7 anni senza la bonifica e la terra continua ad inquinarsi
La società International Chemical Investors S.E. (Ici3), una delle tre accusate al processo, ha consegnato il 31 dicembre 2019 un piano per bonificare il sito dell’azienda, per un totale di 10 milioni di euro. Una proposta accolta quasi per disperazione da Regione Veneto, Comune di Trissino – dov’è presente lo stabilimento Miteni – e Provincia di Vicenza. Da quando le indagini del Nucleo Operativo Ecologico dei Carabinieri di Vicenza hanno evidenziato il reato di danno ambientale la società era stata chiamata a rispondere dei costi della bonifica, altrimenti a carico dello Stato. Regione e Comune di Trissino, parti civili al processo, a fine febbraio 2020 hanno quindi dato il via libera a Ici3 per procedere alla prima messa in sicurezza del sito, dando 30 giorni di tempo alla società per aprire i cantieri.

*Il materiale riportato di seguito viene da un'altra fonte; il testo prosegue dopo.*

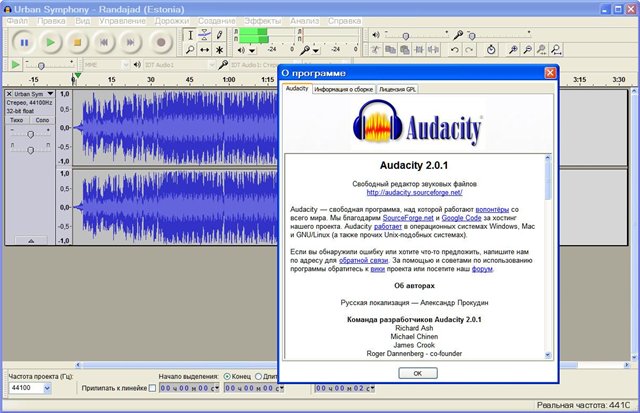Pick the Time Shift arrow tool

pos(205,49)
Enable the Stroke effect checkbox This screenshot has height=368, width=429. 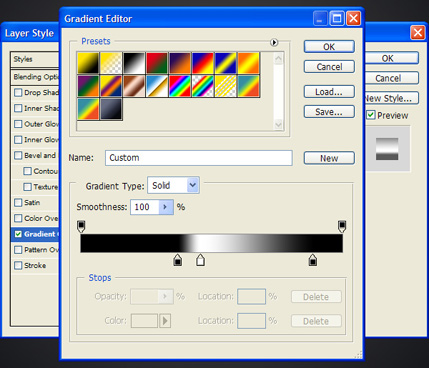tap(18, 266)
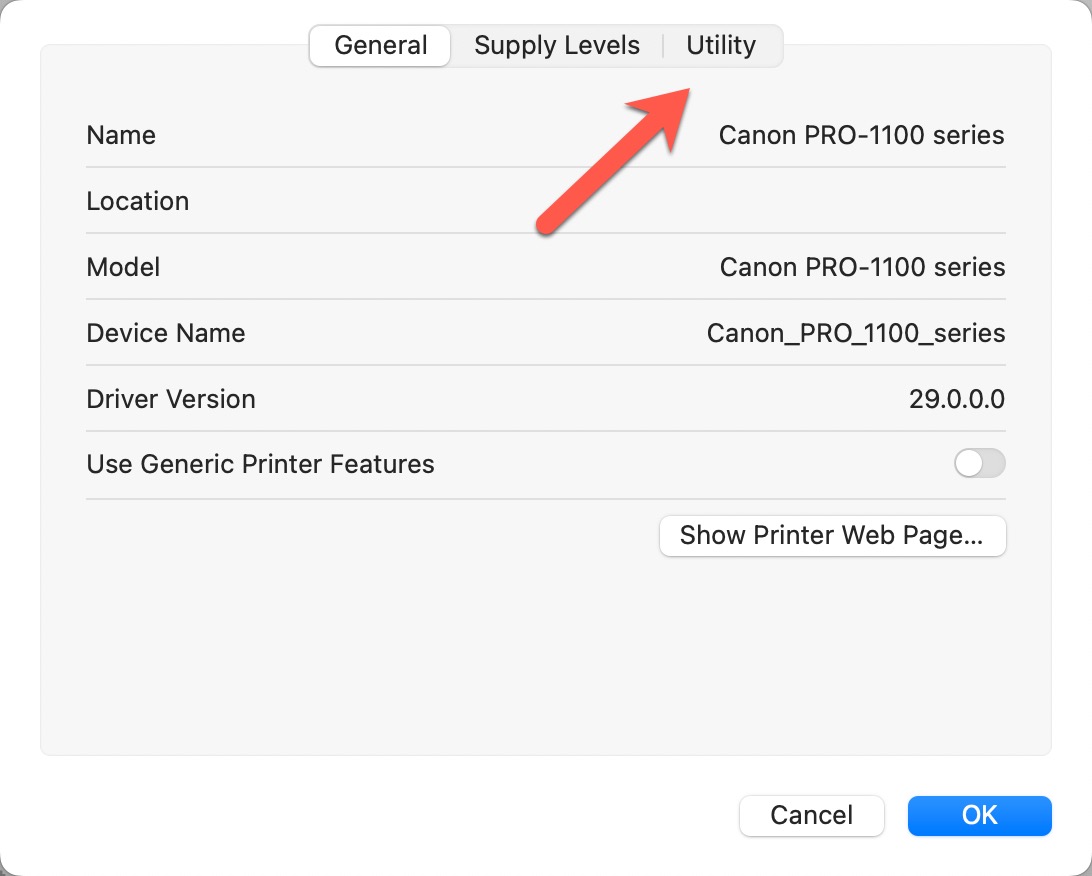
Task: Click Show Printer Web Page button
Action: [x=832, y=535]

Ma poi è arrivata la pandemia mondiale che ha bloccato tutto e solo da qualche settimana si sono iniziati a vedere i primi lavori di messa in sicurezza. “La situazione è molto grave, avrebbero dovuto muoversi già nel 2013 quando è stato dimostrato l’inquinamento dell’acqua. Sono passati 7 anni e stiamo ancora aspettando che partano i lavori per la messa in sicurezza” denuncia Guarda.
La barriera idraulica, una struttura filtrante posta già nel 2005 sotto lo stabilimento per raccogliere parte delle sostanze inquinanti, ha dimostrato di non essere efficace secondo uno studio di Arpav. “Bisogna bonificare la stessa falda, che continua a inquinarsi e camminare per chilometri verso Rovigo e oltre Verona. Ci sono studi che dimostrano come si possa ripulire, in decenni, questa falda ma nessuno sta ragionando su questo e nessuno risponde alle mie interrogazioni in Regione” conclude la consigliera regionale.
La prossima udienza è fissata per il 12 ottobre, data troppo lontana per chi vive tra questi splendidi terreni dell’alto vicentino “Ormai le persone sono tornate alla normalità, pensano che l’uso dei filtri posti dalla Regione anni fa bastino per pulire l’acqua dei nostri rubinetti. Quei filtri a carbone attivo che tanto ci hanno pubblicizzato e che però fanno passare comunque il Pfas perché la soglia non è zero ma 0.5 nanogrammi per litro. La gente dimentica, la paura annebbia la coscienza e aspettare anni per sapere come si sta e cosa si deve bere è usurante” confessano fuori dal tribunale le Mamme NoPfas.